Turkey slashes interest rate again

Central bank cuts main interest rate by 3.25% after bigger cut in July, says inflation outlook continues to improve.

ANKARA - Turkey's central bank on Thursday slashed its main interest rate by 3.25 percentage points, the second cut in three months after President Recep Tayyip Erdogan said he was "allergic" to high rates.

The bank said the one-week repo rate was slashed to 16.50 percent from 19.75 percent, after a bigger cut in July of 4.25 percentage points.

The Bloomberg consensus had predicted a cut of 2.75 percentage points.

The Turkish lira was at 5.68 to the US dollar, a rise of over 1.1 percent in value towards 1130 GMT after the bank's announcement.

Erdogan said he was "allergic to... high interest rates" last week, as he stuck to his unorthodox position that high rates cause high inflation.

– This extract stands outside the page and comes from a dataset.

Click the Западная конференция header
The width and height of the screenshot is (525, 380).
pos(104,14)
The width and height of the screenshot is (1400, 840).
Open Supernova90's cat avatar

In July, he sacked central bank governor Murat Cetinkaya, allegedly after he clashed with the government over reducing rates.

The markets shrugged off the last rate cut and inflation in August dropped from 16.65 to 15.01 percent, a 15-month low, according to official figures published last week.

In the statement accompanying its decision, the bank said the "inflation outlook continued to improve" and that the "moderate recovery in economic activity" continued.

The MPC is due to meet again on October 24.